Глядя на неё, и самый младший в компании, Федя Старобогатов, повизгивая от страха, обхватив себя накрест руками, потихоньку зашлёпал в воду, поскользнулся, шлёпнулся, заверещал, но всплыл. Через минуту, отдышавшись на берегу, почувствовал себя новым человеком — пускай самым маленьким, а всё-таки не последним!
Это было самое первое купание на пустынном, холодном пляже. Именно там и сбилась тесная компания купальщиков — ребят и девочек из совсем разных классов. Общий подвиг этого первого купания их закалил, сблизил и сдружил до того, что, когда солнце стало греть сильнее, вода потеплела и пустынный пляж стал наполняться изнеженными горожанами-загоральщиками, ребята поняли, что им не место больше на этом пляже, куда все ездят на автобусе с корзиночками, с бутербродиками, с зонтиками и писклявыми маленькими ребятишками.
С этих пор решено было ходить на обрыв, откуда чуть не кувырком приходилось скатываться к воде, а после купания обратно карабкаться, как мартышки, на откос, хватаясь за колючие кустики. Ходить туда было далековато, по пыльным переулкам, где прежде им никогда и бывать не приходилось.
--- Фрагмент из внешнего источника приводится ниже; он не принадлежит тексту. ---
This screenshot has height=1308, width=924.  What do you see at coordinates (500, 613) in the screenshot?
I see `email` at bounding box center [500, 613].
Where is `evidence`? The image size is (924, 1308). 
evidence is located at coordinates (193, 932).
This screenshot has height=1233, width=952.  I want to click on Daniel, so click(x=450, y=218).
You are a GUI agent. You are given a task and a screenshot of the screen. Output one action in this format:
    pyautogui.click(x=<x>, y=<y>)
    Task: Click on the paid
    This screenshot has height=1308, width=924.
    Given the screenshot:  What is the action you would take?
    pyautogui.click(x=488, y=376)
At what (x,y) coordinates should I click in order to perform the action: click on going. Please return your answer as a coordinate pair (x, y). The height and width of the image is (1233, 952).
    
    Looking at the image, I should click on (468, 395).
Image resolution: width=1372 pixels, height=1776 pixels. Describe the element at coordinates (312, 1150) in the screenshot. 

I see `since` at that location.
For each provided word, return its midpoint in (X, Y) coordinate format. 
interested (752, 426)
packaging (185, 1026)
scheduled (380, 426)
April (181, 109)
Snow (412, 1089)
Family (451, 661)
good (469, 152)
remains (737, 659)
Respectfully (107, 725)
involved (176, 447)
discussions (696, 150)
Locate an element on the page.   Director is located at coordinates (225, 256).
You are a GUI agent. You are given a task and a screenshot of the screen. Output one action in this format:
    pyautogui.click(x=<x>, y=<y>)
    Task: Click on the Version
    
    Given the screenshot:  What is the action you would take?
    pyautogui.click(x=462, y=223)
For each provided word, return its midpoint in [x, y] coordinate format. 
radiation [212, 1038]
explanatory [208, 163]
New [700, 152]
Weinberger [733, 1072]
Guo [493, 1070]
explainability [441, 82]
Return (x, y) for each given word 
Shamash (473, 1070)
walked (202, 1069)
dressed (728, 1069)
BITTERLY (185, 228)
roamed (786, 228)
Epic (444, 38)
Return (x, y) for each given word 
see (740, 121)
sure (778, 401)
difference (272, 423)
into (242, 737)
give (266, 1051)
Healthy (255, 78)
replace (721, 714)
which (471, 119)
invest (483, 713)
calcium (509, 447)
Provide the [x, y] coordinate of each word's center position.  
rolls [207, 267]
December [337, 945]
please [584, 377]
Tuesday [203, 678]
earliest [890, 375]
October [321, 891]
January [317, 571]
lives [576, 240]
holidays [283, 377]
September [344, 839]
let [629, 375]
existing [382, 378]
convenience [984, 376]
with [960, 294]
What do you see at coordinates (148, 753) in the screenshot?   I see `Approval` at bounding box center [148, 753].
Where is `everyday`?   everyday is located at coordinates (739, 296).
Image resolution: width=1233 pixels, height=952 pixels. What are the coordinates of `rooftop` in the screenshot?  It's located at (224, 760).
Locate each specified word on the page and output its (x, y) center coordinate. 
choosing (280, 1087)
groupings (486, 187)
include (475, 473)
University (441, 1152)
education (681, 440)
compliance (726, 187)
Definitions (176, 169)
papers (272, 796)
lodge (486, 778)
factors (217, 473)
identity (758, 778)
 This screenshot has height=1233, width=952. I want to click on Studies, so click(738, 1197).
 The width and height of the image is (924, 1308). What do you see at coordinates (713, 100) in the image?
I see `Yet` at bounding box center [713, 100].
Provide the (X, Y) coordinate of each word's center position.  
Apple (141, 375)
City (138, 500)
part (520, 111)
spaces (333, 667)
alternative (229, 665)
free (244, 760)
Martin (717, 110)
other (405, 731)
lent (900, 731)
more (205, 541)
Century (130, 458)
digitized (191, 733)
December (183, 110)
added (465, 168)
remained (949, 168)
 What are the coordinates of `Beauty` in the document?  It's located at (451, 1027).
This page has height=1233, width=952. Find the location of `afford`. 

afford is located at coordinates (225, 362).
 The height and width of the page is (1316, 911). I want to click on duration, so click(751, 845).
По дороге на обрыв они проходили мимо одного старого деревянного, казавшегося им немножко загадочным дома. Весь двор зарос травой, и там никогда не было видно ни одного живого существа. Только у крыльца всегда лежала большая собака.
Каждый раз мальчишки, по обычаю, выкрикивали что-нибудь остроумное, вроде: "Бобик, куси этого мальчишку!" или: "Эй, Кабысдох, валяй с нами купаться!"
Собака смотрела на них спокойными глазами, но никогда не вставала и не лаяла.
Ребята стали придумывать разные объяснения и мечтать, что вдруг в доме находят себе убежище опасные преступники или даже шпионы. Могло быть и то, что просто хозяева работают и только поздно возвращаются домой… Шпионы были бы в сто раз интереснее, но на это у них мало было надежды, особенно после того, как однажды они увидели, что у колодца стоит ведро и через весь двор протянута длинная верёвка, подпёртая посредине высоким шестом, похожим на мачту корабля. Только вместо пиратских флагов торжественно помахивали рукавами и тесёмками рубахи и подштанники.
Когда они проходили мимо в следующий раз, всё это исчезло и опять осталась только одна собака. Ребята остановились у забора, смеясь, что вот их пираты-шпионы постирались да и ускользнули, и тут заметили, что пёс как будто приглядывается с лёгким интересом, наверное, уже узнаёт всю их компанию.
А когда в тот же день они, запыхавшись, выбрались по обрыву после купания, пёс вдруг медленно поднялся со своего места и направился к забору, за которым ребята стояли, чмокали и подсвистывали.
Пёс оказался красивый, хотя немножко облезлый — его волнистая шоколадная с белыми пятнами шерсть свалялась на боку, наверное, оттого, что он всё лежал целыми днями на своём пыльном пятачке у крыльца.
Он подошёл к забору, приветливо помахал своим пушистым хвостом с достоинством, точно он был взрослый, а они просто дети, и спросил: "Ну, что, ребята?" Глазами, конечно.
Оля опасливо протянула руку между палок забора. Он скосил глаза кверху на её руку, улыбнулся и сказал: «Можно». И она погладила ему лоб и мягкие шелковистые ушки, свисавшие книзу.
Потом все по очереди, отпихивая друг друга, стали просовывать руки и гладить, это ему не очень нравилось, он жмурился, но терпел. Пёс был вежливый.
На другой день был дождь, и они не ходили купаться. и еще один день был дождь, и только к вечеру распогодило. Ребята побежали на обрыв, и, как только окликнули, пёс потянулся и встал. Они отворили калитку и пошли к нему быстро, а он шёл к ним навстречу медленно. Они даже подумали, что он не очень-то хочет с ними знаться и важничает.
Но это всё было не так, просто он был пожилой и ему не хотелось бегать. Это ребята уже потом узнали.
Так как Оля первая его погладила в первый раз — её очередь была первая, — она присела около него и протянула ему печенье. Пёс посмотрел сначала на неё, потом на печенье, опять на неё и не взял. Оля сказала ему, какой он хороший и красивый пёс, он внимательно выслушал, осторожно вынул у неё печенье из руки и вежливо отложил его в сторону. При этом помахал хвостом — значит: "Спасибо, я у вас взял и не бросил, а отложил на потом, а сейчас мы можем просто так побеседовать".